Task to carry out -
Retype every line of the records exactly.
Records provided: Begin
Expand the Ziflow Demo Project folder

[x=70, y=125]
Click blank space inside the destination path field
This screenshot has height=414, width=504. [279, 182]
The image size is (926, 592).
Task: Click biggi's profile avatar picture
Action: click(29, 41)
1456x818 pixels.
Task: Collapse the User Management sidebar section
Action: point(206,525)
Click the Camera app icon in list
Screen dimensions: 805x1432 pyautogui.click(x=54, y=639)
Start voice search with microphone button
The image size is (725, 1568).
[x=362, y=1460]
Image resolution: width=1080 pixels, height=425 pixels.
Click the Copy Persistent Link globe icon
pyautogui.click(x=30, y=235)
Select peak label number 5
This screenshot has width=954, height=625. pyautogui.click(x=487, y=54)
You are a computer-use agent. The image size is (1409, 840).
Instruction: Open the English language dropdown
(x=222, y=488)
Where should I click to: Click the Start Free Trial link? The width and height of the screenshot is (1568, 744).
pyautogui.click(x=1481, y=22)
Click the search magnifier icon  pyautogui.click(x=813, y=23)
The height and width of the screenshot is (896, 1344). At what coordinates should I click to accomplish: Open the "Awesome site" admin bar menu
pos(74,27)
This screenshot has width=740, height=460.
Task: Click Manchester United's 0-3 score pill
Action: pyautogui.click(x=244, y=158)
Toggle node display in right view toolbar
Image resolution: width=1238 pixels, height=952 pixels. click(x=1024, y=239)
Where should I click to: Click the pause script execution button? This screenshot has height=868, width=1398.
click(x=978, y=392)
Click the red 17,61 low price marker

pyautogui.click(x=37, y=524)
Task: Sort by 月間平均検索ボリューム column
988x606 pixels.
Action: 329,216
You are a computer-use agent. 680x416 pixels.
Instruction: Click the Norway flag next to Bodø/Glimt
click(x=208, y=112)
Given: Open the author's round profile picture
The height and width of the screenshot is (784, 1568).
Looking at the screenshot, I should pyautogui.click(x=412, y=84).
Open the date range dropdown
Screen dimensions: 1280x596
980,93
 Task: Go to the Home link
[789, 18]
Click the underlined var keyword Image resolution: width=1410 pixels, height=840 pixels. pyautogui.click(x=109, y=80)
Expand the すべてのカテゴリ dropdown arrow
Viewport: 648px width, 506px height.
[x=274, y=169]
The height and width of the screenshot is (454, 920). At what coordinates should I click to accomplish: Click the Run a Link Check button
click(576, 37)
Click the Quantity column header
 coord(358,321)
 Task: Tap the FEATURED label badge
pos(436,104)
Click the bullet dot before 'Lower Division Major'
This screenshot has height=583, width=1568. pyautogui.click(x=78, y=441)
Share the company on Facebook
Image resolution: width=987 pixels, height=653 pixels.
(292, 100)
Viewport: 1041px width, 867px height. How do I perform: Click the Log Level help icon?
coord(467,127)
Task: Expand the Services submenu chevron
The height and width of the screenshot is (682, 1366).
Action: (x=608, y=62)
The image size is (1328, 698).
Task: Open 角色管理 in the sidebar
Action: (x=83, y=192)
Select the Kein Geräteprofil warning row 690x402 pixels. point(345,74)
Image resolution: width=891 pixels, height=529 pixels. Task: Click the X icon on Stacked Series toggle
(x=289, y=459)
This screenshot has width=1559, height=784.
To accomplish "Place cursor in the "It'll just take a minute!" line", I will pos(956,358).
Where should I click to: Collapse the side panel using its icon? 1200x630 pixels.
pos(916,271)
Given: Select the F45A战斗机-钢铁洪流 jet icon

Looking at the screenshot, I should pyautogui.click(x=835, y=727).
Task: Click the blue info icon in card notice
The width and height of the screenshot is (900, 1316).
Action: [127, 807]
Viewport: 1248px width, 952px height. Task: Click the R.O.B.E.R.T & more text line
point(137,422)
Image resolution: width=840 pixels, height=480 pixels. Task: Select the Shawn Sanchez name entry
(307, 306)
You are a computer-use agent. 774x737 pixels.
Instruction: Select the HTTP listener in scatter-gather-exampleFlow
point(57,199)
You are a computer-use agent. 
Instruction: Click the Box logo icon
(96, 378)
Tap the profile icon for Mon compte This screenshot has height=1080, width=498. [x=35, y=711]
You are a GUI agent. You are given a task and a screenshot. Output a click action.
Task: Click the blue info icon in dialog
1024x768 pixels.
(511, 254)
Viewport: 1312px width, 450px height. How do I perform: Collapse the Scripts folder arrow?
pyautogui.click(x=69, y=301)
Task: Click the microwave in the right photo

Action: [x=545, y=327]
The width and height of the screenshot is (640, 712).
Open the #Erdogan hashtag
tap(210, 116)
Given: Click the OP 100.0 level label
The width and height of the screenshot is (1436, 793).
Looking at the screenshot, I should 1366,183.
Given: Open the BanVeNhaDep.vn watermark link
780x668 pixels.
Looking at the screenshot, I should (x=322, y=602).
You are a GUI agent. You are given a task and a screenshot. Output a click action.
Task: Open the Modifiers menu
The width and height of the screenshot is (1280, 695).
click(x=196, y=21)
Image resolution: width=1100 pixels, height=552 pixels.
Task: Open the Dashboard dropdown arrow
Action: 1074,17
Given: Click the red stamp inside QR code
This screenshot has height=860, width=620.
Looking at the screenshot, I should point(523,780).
Records provided: End
Written answer -
Expand the Ziflow Demo Project folder

[x=70, y=125]
Click blank space inside the destination path field
This screenshot has height=414, width=504. [279, 182]
The image size is (926, 592).
Task: Click biggi's profile avatar picture
Action: click(29, 41)
1456x818 pixels.
Task: Collapse the User Management sidebar section
Action: point(206,525)
Click the Camera app icon in list
Screen dimensions: 805x1432 pyautogui.click(x=54, y=639)
Start voice search with microphone button
The image size is (725, 1568).
[x=362, y=1460]
Image resolution: width=1080 pixels, height=425 pixels.
Click the Copy Persistent Link globe icon
pyautogui.click(x=30, y=235)
Select peak label number 5
This screenshot has width=954, height=625. pyautogui.click(x=487, y=54)
You are a computer-use agent. The image size is (1409, 840).
Instruction: Open the English language dropdown
(x=222, y=488)
Where should I click to: Click the Start Free Trial link? The width and height of the screenshot is (1568, 744).
pyautogui.click(x=1481, y=22)
Click the search magnifier icon  pyautogui.click(x=813, y=23)
The height and width of the screenshot is (896, 1344). At what coordinates should I click to accomplish: Open the "Awesome site" admin bar menu
pos(74,27)
This screenshot has width=740, height=460.
Task: Click Manchester United's 0-3 score pill
Action: pyautogui.click(x=244, y=158)
Toggle node display in right view toolbar
Image resolution: width=1238 pixels, height=952 pixels. click(x=1024, y=239)
Where should I click to: Click the pause script execution button? This screenshot has height=868, width=1398.
click(x=978, y=392)
Click the red 17,61 low price marker

pyautogui.click(x=37, y=524)
Task: Sort by 月間平均検索ボリューム column
988x606 pixels.
Action: 329,216
You are a computer-use agent. 680x416 pixels.
Instruction: Click the Norway flag next to Bodø/Glimt
click(x=208, y=112)
Given: Open the author's round profile picture
The height and width of the screenshot is (784, 1568).
Looking at the screenshot, I should pyautogui.click(x=412, y=84).
Open the date range dropdown
Screen dimensions: 1280x596
980,93
 Task: Go to the Home link
[789, 18]
Click the underlined var keyword Image resolution: width=1410 pixels, height=840 pixels. pyautogui.click(x=109, y=80)
Expand the すべてのカテゴリ dropdown arrow
Viewport: 648px width, 506px height.
[x=274, y=169]
The height and width of the screenshot is (454, 920). At what coordinates should I click to accomplish: Click the Run a Link Check button
click(576, 37)
Click the Quantity column header
 coord(358,321)
 Task: Tap the FEATURED label badge
pos(436,104)
Click the bullet dot before 'Lower Division Major'
This screenshot has height=583, width=1568. pyautogui.click(x=78, y=441)
Share the company on Facebook
Image resolution: width=987 pixels, height=653 pixels.
(292, 100)
Viewport: 1041px width, 867px height. How do I perform: Click the Log Level help icon?
coord(467,127)
Task: Expand the Services submenu chevron
The height and width of the screenshot is (682, 1366).
Action: (x=608, y=62)
The image size is (1328, 698).
Task: Open 角色管理 in the sidebar
Action: (x=83, y=192)
Select the Kein Geräteprofil warning row 690x402 pixels. point(345,74)
Image resolution: width=891 pixels, height=529 pixels. Task: Click the X icon on Stacked Series toggle
(x=289, y=459)
This screenshot has width=1559, height=784.
To accomplish "Place cursor in the "It'll just take a minute!" line", I will pos(956,358).
Where should I click to: Collapse the side panel using its icon? 1200x630 pixels.
pos(916,271)
Given: Select the F45A战斗机-钢铁洪流 jet icon

Looking at the screenshot, I should pyautogui.click(x=835, y=727).
Task: Click the blue info icon in card notice
The width and height of the screenshot is (900, 1316).
Action: [127, 807]
Viewport: 1248px width, 952px height. Task: Click the R.O.B.E.R.T & more text line
point(137,422)
Image resolution: width=840 pixels, height=480 pixels. Task: Select the Shawn Sanchez name entry
(307, 306)
You are a computer-use agent. 774x737 pixels.
Instruction: Select the HTTP listener in scatter-gather-exampleFlow
point(57,199)
You are a computer-use agent. 
Instruction: Click the Box logo icon
(96, 378)
Tap the profile icon for Mon compte This screenshot has height=1080, width=498. [x=35, y=711]
You are a GUI agent. You are given a task and a screenshot. Output a click action.
Task: Click the blue info icon in dialog
1024x768 pixels.
(511, 254)
Viewport: 1312px width, 450px height. How do I perform: Collapse the Scripts folder arrow?
pyautogui.click(x=69, y=301)
Task: Click the microwave in the right photo

Action: [x=545, y=327]
The width and height of the screenshot is (640, 712).
Open the #Erdogan hashtag
tap(210, 116)
Given: Click the OP 100.0 level label
The width and height of the screenshot is (1436, 793).
Looking at the screenshot, I should 1366,183.
Given: Open the BanVeNhaDep.vn watermark link
780x668 pixels.
Looking at the screenshot, I should (x=322, y=602).
You are a GUI agent. You are given a task and a screenshot. Output a click action.
Task: Open the Modifiers menu
The width and height of the screenshot is (1280, 695).
click(x=196, y=21)
Image resolution: width=1100 pixels, height=552 pixels.
Task: Open the Dashboard dropdown arrow
Action: 1074,17
Given: Click the red stamp inside QR code
This screenshot has height=860, width=620.
Looking at the screenshot, I should point(523,780).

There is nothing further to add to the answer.